Some pwnage on preview, but ain't changing nuthin'.
Fuck it. I've decided to be happy about this story. It is at the top of the Times webpage. This isn't journalism by the people who gave you Hunter S Thompson anymore. This is the same fact, but now from The Old Grey Lady.
Obama by a landslide, followed by at least some criminal prosecutions.
This is fucking excellent. I'm getting another drink.
10: me again, and Dick Durbin should be allowed to give Mayor Daley a public enema during the 7th inning stretch of the next Cubs game.
The key "news development" here is that the NYT is inching gingerly toward calling torture "torture."
But still - even now - they can't quite manage it.
There are three uses of the word "torture" in the story, two of them directly attributed to individuals, and one of them indirectly attributed to past U.S. statements.
But are these practices torture ? Not according to the NYT. They are "coercive" methods and "Communist interrogation methods" and whatnot.
Here's another demonstration of how deeply corrupt journalism has become:
In 2002, the training program, known as SERE, for Survival, Evasion, Resistance, Escape, became a source of interrogation methods both for the C.I.A. and the military. In what critics describe as a remarkable case of historical amnesia, officials who drew on the SERE program appear to have been unaware that it had been created as a result of concern about false confessions by American prisoners.
Mind you, as mrh points out, this isn't news. We knew the Chinese used these techniques, which the U.S. contemporaneously called torture. We knew the U.S. now uses these techniques. But now it's a scandal, because the NYT has discovered that the U.S. has actually been recycling reference material related to those old Chinese torture practices.
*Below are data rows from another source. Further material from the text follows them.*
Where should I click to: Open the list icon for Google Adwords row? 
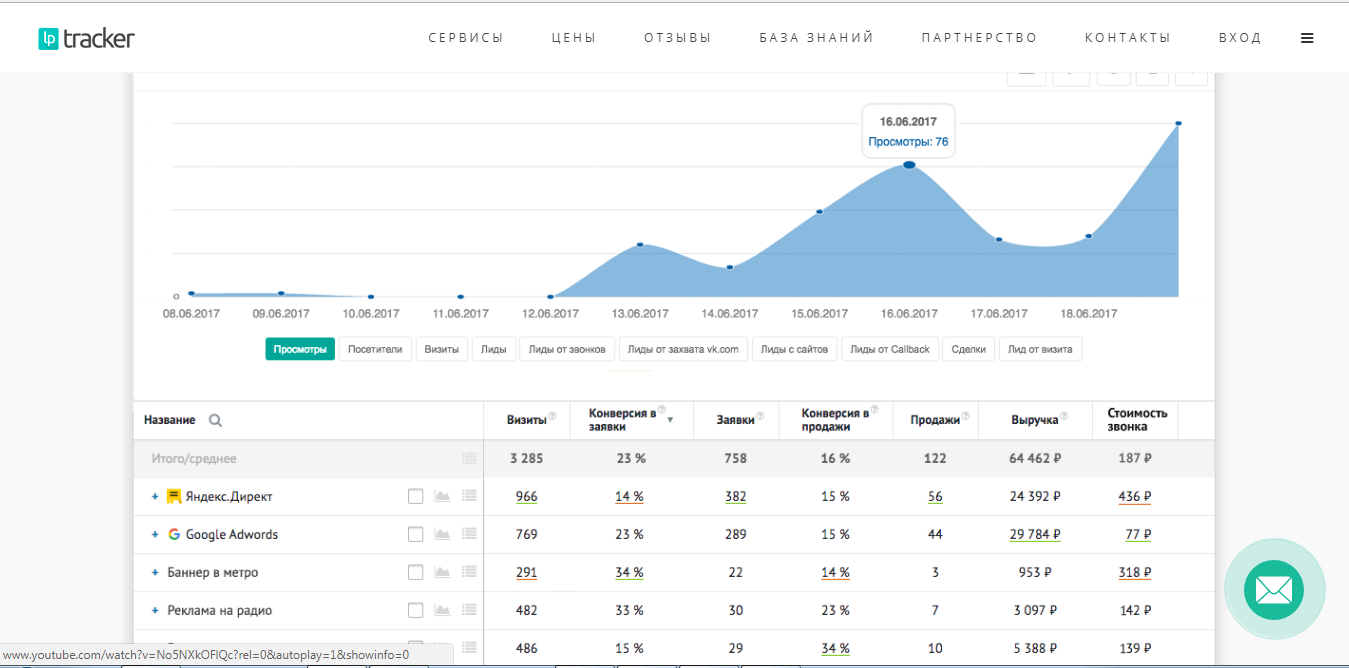(x=470, y=534)
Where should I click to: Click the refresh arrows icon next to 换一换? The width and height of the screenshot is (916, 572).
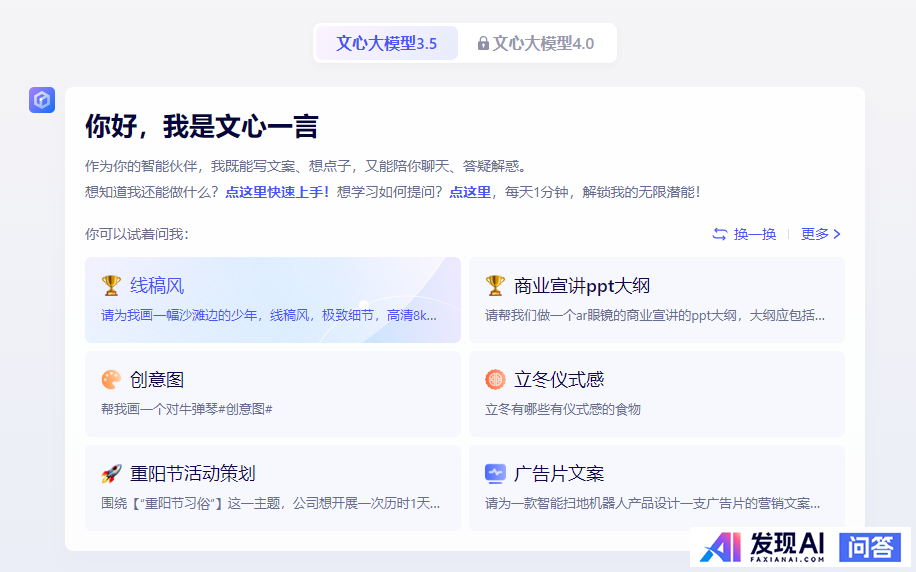pos(719,234)
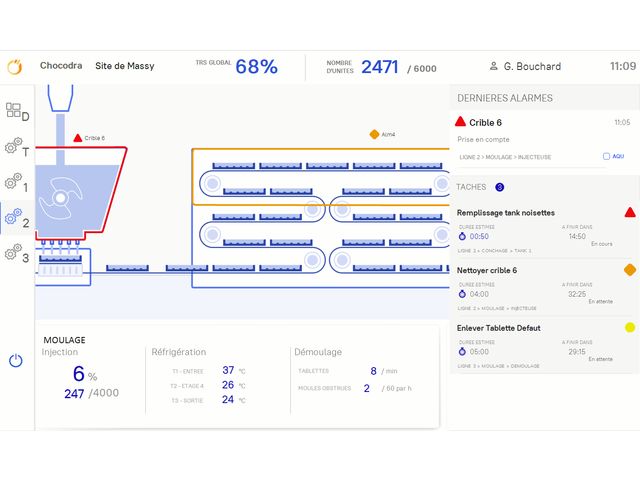Image resolution: width=640 pixels, height=480 pixels.
Task: Select the gear icon labeled T
Action: click(14, 148)
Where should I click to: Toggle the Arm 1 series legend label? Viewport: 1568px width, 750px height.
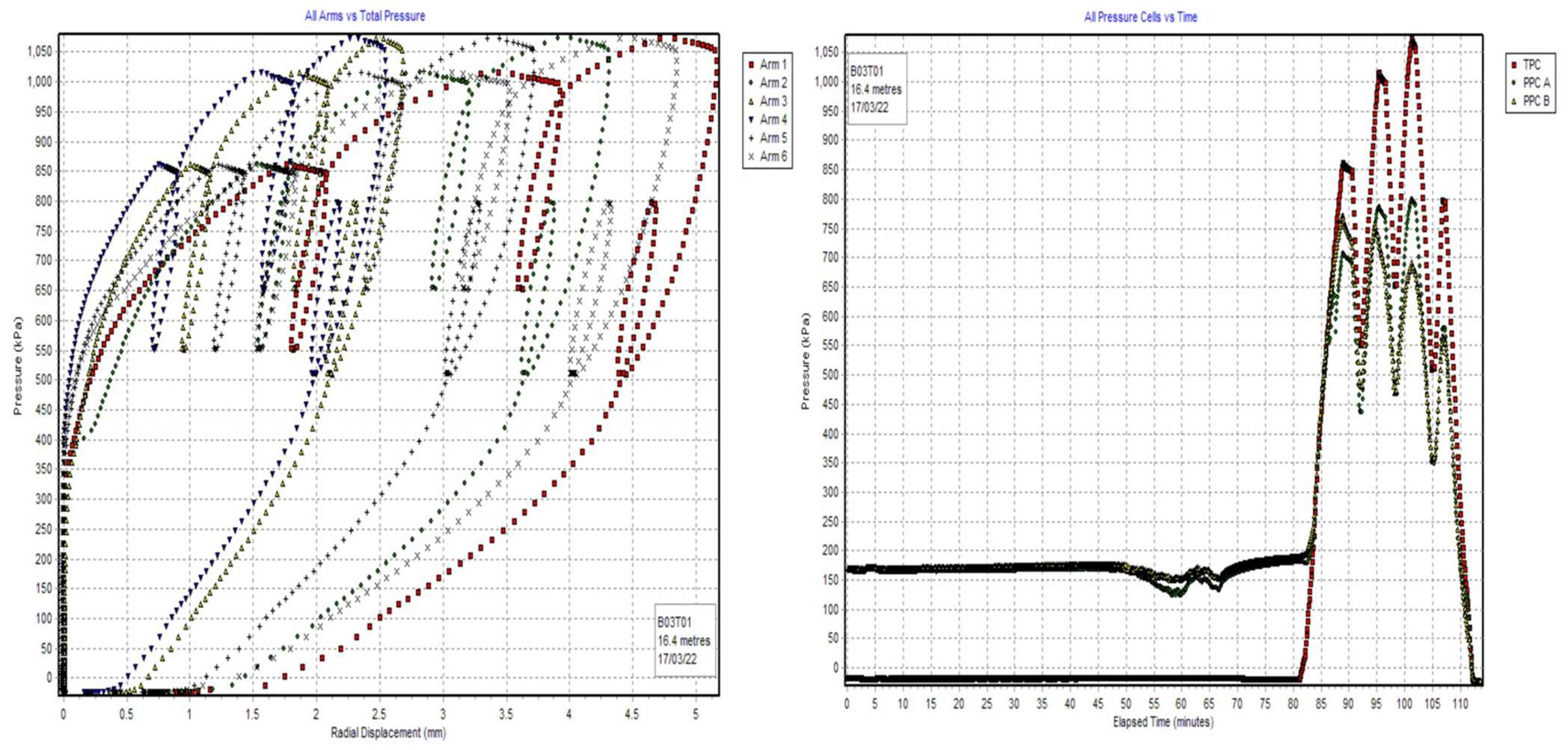click(773, 65)
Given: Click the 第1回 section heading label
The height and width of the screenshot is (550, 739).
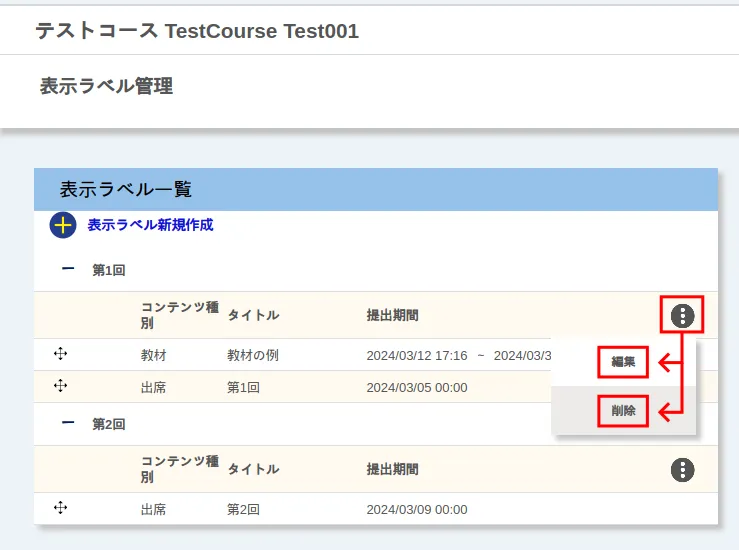Looking at the screenshot, I should tap(109, 270).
It's a scandal not because of what criminal Americans did, but because criminal Americans made the connections to the word "torture" so obvious that it was hard for the NYT to ignore.
And yet the NYT still managed to downplay the torture connection. Fuck 'em. Somehow I can't even work up my normal gratitude that they are finally, in some minimal sense, on the case.
All the new posts have an "expand" thingy on the bottom. THIS MUST END.
Start with the core evil of torture, then the "incompetence" of adopting techniques that produce bullshit, but then, Surprise! some of the bullshit is politically convenient
No. Start with the picking up of "enemy combatants", some based on bounties, shipping them to Gitmo, and trying to justify that.
Or just start with George Bush wanting to torture people. Start with firecrackers in frogs. Or Republicans voting for such a man.
Mr. Football, you are undermining my optimistic sense that this represents progress. I will not have it, as I am determined to be cheerful tonight.
Other good news: I watched a fan produced episode of Star Trek tonight, and the only thing that really placed it below network TV in quality was the writing. Basically, this means that all of the technical aspects of TV are now available to The People. Since Hollywood treats writers like shit, soon they will all be producing independently. Then the whole Hollywood edifice will fall.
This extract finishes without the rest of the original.